Eight years after my trip, I still smile when I think about the lessons I learned during that week. After I tried to give nearly disastrous advice about a construction project (it was a cultural thing - I was thinking in inches and they were thinking in centimeters - or is it millimeters?), I satisfied myself with painting one of the outbuildings. I couldn't get into much trouble there.
I also gained valuable insight into the nature of English idioms. Another woman on the work party was German, and I distinctly recall that, in a discussion about vehicles, when I referred to my truck as being "on its last legs," she responded, "Your truck has legs?!"

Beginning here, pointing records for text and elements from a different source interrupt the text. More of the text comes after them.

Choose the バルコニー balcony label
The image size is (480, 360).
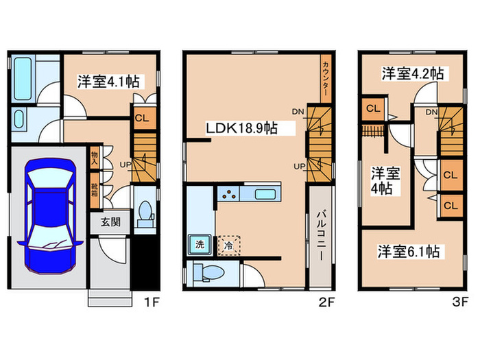point(320,235)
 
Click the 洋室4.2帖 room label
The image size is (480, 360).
point(413,73)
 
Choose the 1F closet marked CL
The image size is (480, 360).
point(143,117)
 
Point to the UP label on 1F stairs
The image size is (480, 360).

Roz Heinz from Bushwise Women introduced me to the lovely habit of morning and afternoon tea. At first, my overachieving American mindset caused me to be amused when Roz stopped the van midway from Christchurch to the lodge, brought out the Thermos of tea and the plate of scones, and set up an informal tea service near a babbling brook. As the week progressed, however, I came to appreciate the rhythms that allowed for this twice daily ritual.
The other thing I appreciated was that my size was simply not an issue. As a supersize woman, I naturally had reservations about my ability to keep up, but found that they were completely accommodating. In retrospect, I imagine this meshes with their philosophy of recognizing, tapping into and reinforcing the strength of women, but at the time I was silently appreciative.
Their website says, "When you come with Bushwise Women, you enter a whole women's network." This couldn't be truer. A couple of years after my trip to New Zealand, I got a call from Roz, saying that she and Cynthia, her partner, would be coming through Sacramento and would I like to get together? While we didn't have tea (as I recall, it was lemonade), we had a delightful time, and I continue to think of Bushwise Women with fond memories.